做好基础护理,严防并发症,确保病人安全。

(二)一级护理适用对象:病情重或危重,需严格卧床休息,生活不能自理者。

护理内容:严密观察病情变化。

一般每15—30分钟巡视病人一次,根据病情需要定时测量体温、脉搏、呼吸、血压等;观察用药后的反应及效果。

严格执行各项诊疗及护理措施,及时准确填写护理记录。

加强基础护理类,严防并发症,满足病人身心需要。

(三)二级护理适用对象:病人病情较重,部分生活不能自理。

护理内容:1)1—2小时巡视病人一次,观察病情。

2)给予必要的生活照顾和心理支持,满足病人身心需要。

(四)三级护理1.适用对象:病人病情较轻,生活能基本自理。

2.护理内容:1)每班巡视病人,观察病情。

2)按相应护理常规护理。

3)给予卫生保健指导,督促病人遵守院规,满足病人身心需要。

三、护理查房制度(一)护理行政查房由护理部主任主持,科护士长、护理部干事参加,每月一次以上,有专题内容,重点检查有关护理管理工作质量,岗位责任制、规章制度执行情况,服务态度及护理工作计划贯彻执行及护理教学情况。

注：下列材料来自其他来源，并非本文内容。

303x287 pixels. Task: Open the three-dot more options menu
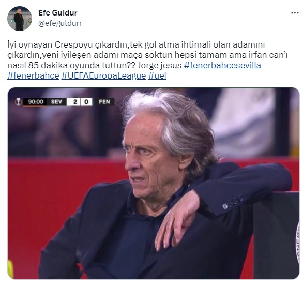point(295,13)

护理班主任定期到病区或门、急诊检查科护士长、区护士长岗位职责落实情况。

护理查房:由科护士长主持,各病区护士长参加,每月一次,有重点的交叉检查本科各病区护理管理工作质量,服务态度及护理工作计划贯彻执行及护理教学情况。

(二)护理业务查房参照医师三级查房制度,上级护士对下级护士护理病人的情况进行的护理查房。

‘护理查房主要对象:新收危重病人,住院期间发生病情变化或口头/书面通知病重/病危。

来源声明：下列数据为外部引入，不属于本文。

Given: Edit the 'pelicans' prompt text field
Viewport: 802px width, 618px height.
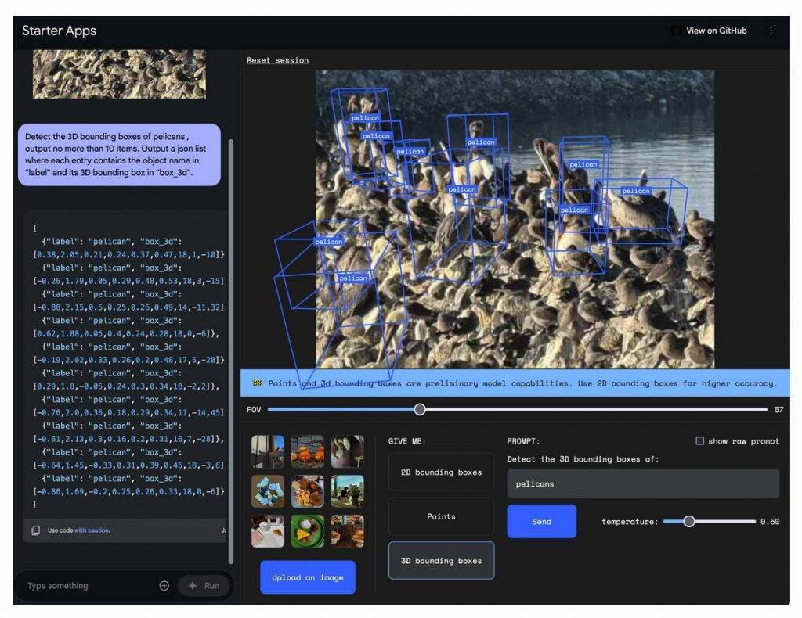Looking at the screenshot, I should (x=642, y=483).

压疮评分超过标准的病人,院外带入带入Ⅱ期以上压疮、院内发生压疮、诊断未明确或护理效果不佳的病人,潜在安全意外事件{如跌倒、坠床、走失、自杀等}高危病人。

具体方法:科{区}护士长、护理组长或专科护士每天早上组织对新入、重病人或大手术前后的病人进行查房。

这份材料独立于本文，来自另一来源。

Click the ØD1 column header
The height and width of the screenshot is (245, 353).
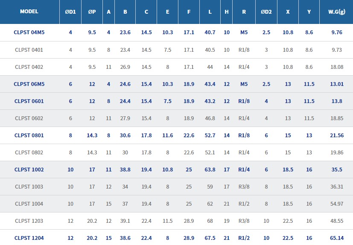(x=70, y=12)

初级责任护士对分管病人的情况、护理措施及实施效果向护士长或上级护士汇报。

上级护士根据病人的情况和护理问题提出护理措施,由下级护士将其中的客观情况记录在护理记录中,并注明“护士长查房”、“高级责任护士×××查房”等。

并根据上级护士查房时的要求护理实施。

查房过程中,根据病情需要下级护士可以向上级护士提出护理会诊的要求。

护理部主任应定期参加护理查房,并对科室的护理工作提出指导性意见。

(三)护理教学查房护理技能查房:观摩有经验的护士技术操作示范、规范基础或专科的护理操作规程、临床应用操作技能的技巧等,通过演示、录像、现场操作等形式,不同层次的护士均可成为教师角色,参加的人员为护士和护生。

优质护理病历展示和健康教育的实施方法等,达到教学示范和传、帮、带的作用。

临床案例教学:由病区的高级责任护士以上人员或带教老师组织的护理教学活动。

选择典型病例,提出查房的目的和达到的教学目标。

运用护理程序的方法,通过收集资料、确定护理问题、制定护理计划、实施护理措施、反馈护理效果等过程的学习与讨论,帮助护士掌握运用护理程序的思维方法,进一步了解新的专业知识的理论,能发现临床护理工作中值得注意的问题和方法,在教与学的过程中规范护理流程,了解新理论,掌握新进展的目的。

临床带教查房:由带教老师负责组织,护士与实习护生参加。

重点是护理的基础知识和理论,根据实习护生的需要确定查房的内容和形式。

围绕实习护生在临床工作中的重点和难点,按照《护理教学查房规范》,每月进行1~2次的临床带教查房,如操作演示、案例点评、病例讨论等。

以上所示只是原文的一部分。